Tale divieto, infatti, secondo quanto statuito dalla Suprema Corte, trova applicazione con riguardo a tutti i servizi di investimento, prestati nei confronti di qualsiasi investitore che non sia un investitore qualificato.
Inoltre il dovere di fornire informazioni appropriate e l’obbligo di astenersi dall’effettuare operazioni non adeguate sussiste in tutti i rapporti con operatori non qualificati, e tale è anche chi, pur non rientrano in una delle categorie di investitori menzionate nei regolamenti CONSOB, abbia occasionalmente investito in titoli a rischio. Con specifico riferimento alla negoziazione di prodotti derivati l’art. 5 comma 3 del Reg.

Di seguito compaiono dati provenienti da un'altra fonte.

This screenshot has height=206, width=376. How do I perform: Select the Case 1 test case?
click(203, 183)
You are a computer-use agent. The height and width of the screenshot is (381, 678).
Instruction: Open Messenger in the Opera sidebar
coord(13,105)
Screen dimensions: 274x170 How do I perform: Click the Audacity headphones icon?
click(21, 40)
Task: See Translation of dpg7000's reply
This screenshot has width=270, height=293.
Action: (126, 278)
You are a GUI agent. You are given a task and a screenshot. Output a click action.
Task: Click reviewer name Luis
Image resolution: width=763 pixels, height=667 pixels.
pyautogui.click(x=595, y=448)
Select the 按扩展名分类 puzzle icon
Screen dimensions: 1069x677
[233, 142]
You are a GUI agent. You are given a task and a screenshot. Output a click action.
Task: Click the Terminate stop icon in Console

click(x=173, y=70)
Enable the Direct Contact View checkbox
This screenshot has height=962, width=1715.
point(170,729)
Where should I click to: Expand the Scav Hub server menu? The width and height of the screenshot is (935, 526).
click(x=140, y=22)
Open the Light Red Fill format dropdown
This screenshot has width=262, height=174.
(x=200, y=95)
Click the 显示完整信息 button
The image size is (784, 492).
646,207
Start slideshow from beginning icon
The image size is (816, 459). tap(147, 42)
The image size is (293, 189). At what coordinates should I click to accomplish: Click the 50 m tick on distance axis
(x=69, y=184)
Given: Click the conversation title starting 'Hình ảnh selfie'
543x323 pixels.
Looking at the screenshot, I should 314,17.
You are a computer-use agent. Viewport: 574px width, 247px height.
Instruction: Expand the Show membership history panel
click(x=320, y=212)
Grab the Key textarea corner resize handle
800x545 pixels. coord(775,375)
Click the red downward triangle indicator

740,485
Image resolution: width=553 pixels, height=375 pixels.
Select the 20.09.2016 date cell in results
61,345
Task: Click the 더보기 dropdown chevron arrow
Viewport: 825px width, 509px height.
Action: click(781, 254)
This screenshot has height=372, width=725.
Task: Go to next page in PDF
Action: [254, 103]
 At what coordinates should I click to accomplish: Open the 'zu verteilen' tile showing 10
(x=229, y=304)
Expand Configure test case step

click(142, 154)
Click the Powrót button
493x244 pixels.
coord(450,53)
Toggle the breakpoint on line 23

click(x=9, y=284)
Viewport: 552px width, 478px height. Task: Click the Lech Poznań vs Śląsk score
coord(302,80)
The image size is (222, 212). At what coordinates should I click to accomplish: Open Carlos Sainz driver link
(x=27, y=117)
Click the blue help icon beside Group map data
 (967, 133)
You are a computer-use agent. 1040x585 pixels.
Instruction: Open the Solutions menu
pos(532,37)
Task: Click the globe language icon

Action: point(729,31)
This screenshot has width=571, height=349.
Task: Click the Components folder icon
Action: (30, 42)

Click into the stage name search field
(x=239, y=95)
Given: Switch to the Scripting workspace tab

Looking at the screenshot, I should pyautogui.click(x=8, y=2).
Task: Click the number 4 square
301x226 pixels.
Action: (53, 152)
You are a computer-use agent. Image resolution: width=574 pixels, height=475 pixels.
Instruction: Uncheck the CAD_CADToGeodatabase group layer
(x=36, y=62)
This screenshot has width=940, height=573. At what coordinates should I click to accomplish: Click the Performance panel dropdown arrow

Consob 30/9/1997 n. 10943 ha disposto che «Gli intermediari autorizzati informano prontamente e per iscritto l’investitore appena le operazioni in strumenti derivati da lui disposte per finalità diverse da quelle di copertura abbiano generato una perdita, effettiva o potenziale, superiore al 50% de valore dei mezzi costituiti a titolo di provvista e garanzia per l’esecuzione delle operazioni».
Tale obbligazione, secondo il Giudice delle Leggi, non può ritenersi affatto assolta con la comunicazione periodica dell’esito delle operazioni; inoltre la mancata informativa sul cosiddetto “effetto leva” dei contratti derivati dal quale possono derivare perdite considerevoli non troverebbe giustificazione nella circostanza che tale obbligo informativo sarebbe stato previsto da un regolamento entrato in vigore successivamente.
Invero secondo la Corte di Cassazione, la Corte d’Appello avrebbe errato nell’attenuare gli obblighi informativi dell’intermediario semplicemente perché l’investimento era da considerarsi ad alto rischio, in quanto proprio tale circostanza avrebbe dovuto invece accrescere gli oneri informativi a carico dell’intermediario, anziché sminuirli.